Кончить рассказ о вещем сне старухе и на этот раз не удалось. Хозяин с
хозяйкой ушли наверх "допивать и доедать, чтоб не пропало", Антоновна вышла
на погребицу. Фаина осталась одна
Фаину встревожило, что старик архитектор недоволен выбором места под
строительство, но ей понравилось, как он "отчитал клетчатого" и раскусил
Бурого. Поняла и то, что кулаки не особенно "твердо сидят", но все-таки
опасение осталось.
- Подведут старика-то да этого "клетчатого" и поставят, а он, может,
обоих кулаков хуже. Надо все-таки посоветоваться с Ваней, - неожиданно для
себя назвала она Кочеткова уменьшительным именем.
На рассвете следующего дня Фаина шепнула проснувшейся матери:
- До вечера не жди меня. В случае, если спросят, скажи что в город
уехала.
- Куда ты? - спросила было мать, но Фаина быстро вышла и направилась в
сторону будки "У ключа". Несмотря на ранний час. Кочетков возился на реке у
своего "заездка" Увидев Фаину, он обрадованно крикнул:
- Смотри-ка, Фая! Щуку-аршинницу поймал! На твое, знать, счастье.

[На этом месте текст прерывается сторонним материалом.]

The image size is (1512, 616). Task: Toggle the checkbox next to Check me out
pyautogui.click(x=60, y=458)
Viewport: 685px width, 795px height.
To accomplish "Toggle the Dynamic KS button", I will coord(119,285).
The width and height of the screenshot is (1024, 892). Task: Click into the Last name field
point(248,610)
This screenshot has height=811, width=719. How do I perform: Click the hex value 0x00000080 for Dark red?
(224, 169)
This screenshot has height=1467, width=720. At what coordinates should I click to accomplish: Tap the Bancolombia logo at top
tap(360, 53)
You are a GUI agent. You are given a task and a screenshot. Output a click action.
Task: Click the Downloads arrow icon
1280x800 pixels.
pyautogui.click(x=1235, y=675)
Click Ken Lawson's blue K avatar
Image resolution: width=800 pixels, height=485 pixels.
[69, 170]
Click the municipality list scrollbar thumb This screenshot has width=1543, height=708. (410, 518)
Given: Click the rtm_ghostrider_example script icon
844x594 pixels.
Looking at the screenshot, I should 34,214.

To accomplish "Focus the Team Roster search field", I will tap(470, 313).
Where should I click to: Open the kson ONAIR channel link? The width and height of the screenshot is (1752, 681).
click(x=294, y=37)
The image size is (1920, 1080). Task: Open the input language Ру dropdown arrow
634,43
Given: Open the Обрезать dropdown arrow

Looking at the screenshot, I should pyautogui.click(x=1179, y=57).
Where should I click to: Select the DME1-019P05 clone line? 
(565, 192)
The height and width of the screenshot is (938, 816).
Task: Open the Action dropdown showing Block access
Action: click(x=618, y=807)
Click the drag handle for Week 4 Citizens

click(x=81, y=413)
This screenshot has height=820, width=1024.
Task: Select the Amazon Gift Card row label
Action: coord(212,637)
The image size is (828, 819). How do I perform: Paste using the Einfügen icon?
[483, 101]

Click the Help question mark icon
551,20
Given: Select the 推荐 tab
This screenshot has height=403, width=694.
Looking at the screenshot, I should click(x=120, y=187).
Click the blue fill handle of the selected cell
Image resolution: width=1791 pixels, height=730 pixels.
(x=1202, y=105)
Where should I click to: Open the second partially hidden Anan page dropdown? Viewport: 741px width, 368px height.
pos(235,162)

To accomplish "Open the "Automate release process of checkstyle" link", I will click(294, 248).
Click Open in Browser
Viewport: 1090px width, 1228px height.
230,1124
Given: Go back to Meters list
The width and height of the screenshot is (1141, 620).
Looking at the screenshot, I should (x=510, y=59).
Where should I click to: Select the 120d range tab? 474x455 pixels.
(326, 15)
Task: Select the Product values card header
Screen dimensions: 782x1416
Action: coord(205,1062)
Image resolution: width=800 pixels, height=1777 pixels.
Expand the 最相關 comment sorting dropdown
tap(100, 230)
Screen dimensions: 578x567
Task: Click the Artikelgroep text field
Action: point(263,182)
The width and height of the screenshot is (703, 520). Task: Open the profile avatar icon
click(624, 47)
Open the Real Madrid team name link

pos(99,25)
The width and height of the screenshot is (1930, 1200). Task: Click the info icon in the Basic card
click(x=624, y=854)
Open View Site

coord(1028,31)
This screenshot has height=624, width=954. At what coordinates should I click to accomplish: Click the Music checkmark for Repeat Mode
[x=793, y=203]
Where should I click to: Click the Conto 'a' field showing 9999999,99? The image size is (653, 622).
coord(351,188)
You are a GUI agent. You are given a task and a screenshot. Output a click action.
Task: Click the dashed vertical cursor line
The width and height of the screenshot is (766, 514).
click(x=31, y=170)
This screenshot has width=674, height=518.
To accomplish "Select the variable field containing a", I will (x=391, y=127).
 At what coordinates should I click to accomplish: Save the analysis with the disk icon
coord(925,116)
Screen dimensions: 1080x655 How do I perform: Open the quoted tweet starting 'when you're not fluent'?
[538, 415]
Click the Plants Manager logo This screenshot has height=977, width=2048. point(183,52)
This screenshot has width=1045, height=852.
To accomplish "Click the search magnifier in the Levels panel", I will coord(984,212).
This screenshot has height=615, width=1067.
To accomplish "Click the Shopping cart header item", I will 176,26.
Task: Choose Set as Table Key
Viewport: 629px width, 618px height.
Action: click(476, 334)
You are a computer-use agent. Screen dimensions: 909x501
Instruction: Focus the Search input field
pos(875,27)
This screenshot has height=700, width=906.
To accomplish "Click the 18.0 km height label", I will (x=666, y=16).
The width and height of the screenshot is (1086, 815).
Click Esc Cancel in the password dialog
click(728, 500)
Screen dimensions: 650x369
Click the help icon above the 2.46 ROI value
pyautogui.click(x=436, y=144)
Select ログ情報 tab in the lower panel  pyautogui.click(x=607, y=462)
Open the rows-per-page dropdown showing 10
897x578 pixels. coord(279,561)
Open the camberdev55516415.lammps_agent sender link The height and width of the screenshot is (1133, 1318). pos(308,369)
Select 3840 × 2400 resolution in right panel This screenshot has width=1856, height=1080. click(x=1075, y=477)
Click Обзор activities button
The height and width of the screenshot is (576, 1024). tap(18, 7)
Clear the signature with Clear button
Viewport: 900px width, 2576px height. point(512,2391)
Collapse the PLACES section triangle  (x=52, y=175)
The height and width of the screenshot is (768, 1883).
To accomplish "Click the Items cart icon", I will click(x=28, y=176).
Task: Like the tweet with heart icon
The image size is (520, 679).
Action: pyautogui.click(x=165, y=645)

- Везет мне на щук-то. Я тоже видела чуть не саженную.
- Во сне?
- Зачем во сне, наяву.
- Пойдем к будке, попьем чайку, как в тот раз, тогда расскажешь, какую
такую щуку видела, - приглашал парень, но Фаина, присев на борт лодки,
отказалась:
- Сперва послушай да посоветуй, что делать.
Озабоченное лицо Фаины встревожило парня.
- Что ты, Фая?
- А вот... - И Фаина подробно рассказала о том, что видела в Нагорье за
последние два дня. Выслушав ее, Кочетков раздумчиво произнес:
- Этак, значит.. бумагу делают. Не успели начать, а коршунье уж
высматривает, нельзя ли что урвать... Это ты верно придумала, что надо
кулакам руки отбить. Только как быть? Надо бы мне побывать в городе,
поговорить кой с кем, да, сама знаешь, до воскресенья нельзя. Может, ты
съездишь? На дачном пароходе. Я тебе расскажу, куда сходить, а к вечеру
домой, и мне расскажешь. Мешкать тоже в таком деле не годится. Так съездишь?